Problem A:
Answer these questions about the court opinion excerpt:
(i) Why is Dr. Mbanefo's argument subject to plain error analysis?
(ii) Which Federal Rule of Evidence did the government satisfy in regard to the summary charts?
(iii) What inference does Dr. Bacon argue is present in the charts?
Problem B: Reproduce word for word the stretch of the court opinion excerpt from "IV. DR. BACON’S" through "prescriptions were illegitimate.".

Moreover, we note that Dr. Mbanefo raises this argument for the first time
on appeal, and it therefore is subject to plain error analysis. Dr. Mbanefo could not
establish any of the requirements for plain error. For example, Dr. Mbanefo was
convicted of conspiring with the same persons named as aiders and abettors, and
therefore obviously cannot prove that the challenged instruction to the jury
adversely affected his substantial rights. There is no error, plain or otherwise.
IV. DR. BACON’S CHALLENGE TO THE SUMMARY CHARTS
We also reject Dr. Bacon’s challenge to the admission of the summary
charts. The government satisfied all of the requirements of Federal Rule of
Evidence 1006. We agree with the government that the instant charts include no
“assumptions” which, under our decision in United States v. Richardson,
233 F.3d
1285, 1293–94 (11th Cir. 2000), would have to be supported by evidence in the
record. Dr. Bacon argues only that there is an inference in the charts that all of his
prescriptions were illegitimate.

Stored data entries:
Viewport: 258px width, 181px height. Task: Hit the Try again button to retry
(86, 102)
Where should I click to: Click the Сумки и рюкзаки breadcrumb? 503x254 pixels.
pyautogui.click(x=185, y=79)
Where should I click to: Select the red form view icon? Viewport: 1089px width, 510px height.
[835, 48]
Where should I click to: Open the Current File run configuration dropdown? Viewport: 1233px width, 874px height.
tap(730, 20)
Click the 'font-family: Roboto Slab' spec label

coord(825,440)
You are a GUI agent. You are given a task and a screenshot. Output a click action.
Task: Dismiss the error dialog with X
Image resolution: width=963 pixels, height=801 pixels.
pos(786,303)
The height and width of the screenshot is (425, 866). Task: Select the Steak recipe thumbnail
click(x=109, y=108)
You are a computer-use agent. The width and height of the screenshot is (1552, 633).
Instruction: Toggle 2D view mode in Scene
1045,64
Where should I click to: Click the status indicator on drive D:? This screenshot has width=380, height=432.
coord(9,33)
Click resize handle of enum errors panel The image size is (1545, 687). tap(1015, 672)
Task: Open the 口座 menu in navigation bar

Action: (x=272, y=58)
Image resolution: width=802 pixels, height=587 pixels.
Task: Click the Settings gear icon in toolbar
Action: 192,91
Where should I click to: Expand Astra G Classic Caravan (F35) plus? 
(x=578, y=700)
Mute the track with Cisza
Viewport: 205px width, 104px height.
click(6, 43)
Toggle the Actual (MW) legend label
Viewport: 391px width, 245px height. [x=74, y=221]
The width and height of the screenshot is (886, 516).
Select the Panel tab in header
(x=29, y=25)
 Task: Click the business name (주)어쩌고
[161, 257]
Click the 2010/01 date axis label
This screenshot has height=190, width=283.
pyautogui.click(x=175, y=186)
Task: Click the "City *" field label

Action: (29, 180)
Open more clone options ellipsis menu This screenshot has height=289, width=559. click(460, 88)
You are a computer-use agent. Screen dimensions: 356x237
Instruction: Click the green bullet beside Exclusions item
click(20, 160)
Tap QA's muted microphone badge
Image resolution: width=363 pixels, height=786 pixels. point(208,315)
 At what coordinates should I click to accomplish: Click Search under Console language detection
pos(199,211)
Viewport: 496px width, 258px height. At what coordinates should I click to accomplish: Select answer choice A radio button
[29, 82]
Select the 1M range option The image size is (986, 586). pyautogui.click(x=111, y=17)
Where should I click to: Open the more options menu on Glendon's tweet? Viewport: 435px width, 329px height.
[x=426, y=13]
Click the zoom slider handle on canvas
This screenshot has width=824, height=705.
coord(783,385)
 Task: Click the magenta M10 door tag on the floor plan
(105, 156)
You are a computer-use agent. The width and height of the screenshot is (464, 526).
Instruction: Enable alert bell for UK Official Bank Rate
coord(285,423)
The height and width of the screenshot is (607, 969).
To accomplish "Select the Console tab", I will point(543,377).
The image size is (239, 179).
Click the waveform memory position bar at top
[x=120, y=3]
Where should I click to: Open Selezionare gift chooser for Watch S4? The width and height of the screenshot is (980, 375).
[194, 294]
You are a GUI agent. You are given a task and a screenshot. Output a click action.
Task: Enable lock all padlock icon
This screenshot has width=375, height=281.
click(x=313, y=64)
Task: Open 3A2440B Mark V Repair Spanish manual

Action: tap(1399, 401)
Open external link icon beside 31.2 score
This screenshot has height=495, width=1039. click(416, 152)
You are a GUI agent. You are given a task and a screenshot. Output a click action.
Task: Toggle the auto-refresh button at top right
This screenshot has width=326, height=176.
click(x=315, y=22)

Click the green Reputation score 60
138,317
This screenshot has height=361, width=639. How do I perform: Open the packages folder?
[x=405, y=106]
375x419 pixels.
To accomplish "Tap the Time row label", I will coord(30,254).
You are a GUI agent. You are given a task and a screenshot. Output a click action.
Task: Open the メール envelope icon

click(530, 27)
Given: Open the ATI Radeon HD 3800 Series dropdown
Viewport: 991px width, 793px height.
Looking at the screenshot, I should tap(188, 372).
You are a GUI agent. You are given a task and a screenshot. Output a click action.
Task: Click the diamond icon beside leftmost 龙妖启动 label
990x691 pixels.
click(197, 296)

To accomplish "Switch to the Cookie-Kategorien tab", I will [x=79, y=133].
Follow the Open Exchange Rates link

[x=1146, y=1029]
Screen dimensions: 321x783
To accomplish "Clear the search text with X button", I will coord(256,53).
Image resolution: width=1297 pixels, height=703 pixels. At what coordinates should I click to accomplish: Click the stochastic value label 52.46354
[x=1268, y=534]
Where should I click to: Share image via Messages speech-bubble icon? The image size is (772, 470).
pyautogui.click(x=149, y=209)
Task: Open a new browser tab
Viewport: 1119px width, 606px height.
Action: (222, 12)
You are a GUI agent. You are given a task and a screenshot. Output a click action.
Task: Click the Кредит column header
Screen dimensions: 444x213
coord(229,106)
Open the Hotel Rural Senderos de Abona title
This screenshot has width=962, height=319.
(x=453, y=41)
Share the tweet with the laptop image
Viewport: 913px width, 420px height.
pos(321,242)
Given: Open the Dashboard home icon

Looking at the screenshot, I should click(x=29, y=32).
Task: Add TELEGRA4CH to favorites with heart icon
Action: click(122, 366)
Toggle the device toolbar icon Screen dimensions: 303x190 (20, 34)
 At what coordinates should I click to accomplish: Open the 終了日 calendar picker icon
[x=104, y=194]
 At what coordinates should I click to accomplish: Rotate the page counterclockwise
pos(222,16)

Your response A:
(i) He raises the argument for the first time on appeal.
(ii) Federal Rule of Evidence 1006.
(iii) That all of his prescriptions were illegitimate.

Your response B:
IV. DR. BACON’S CHALLENGE TO THE SUMMARY CHARTS
We also reject Dr. Bacon’s challenge to the admission of the summary
charts. The government satisfied all of the requirements of Federal Rule of
Evidence 1006. We agree with the government that the instant charts include no
“assumptions” which, under our decision in United States v. Richardson,
233 F.3d
1285, 1293–94 (11th Cir. 2000), would have to be supported by evidence in the
record. Dr. Bacon argues only that there is an inference in the charts that all of his
prescriptions were illegitimate.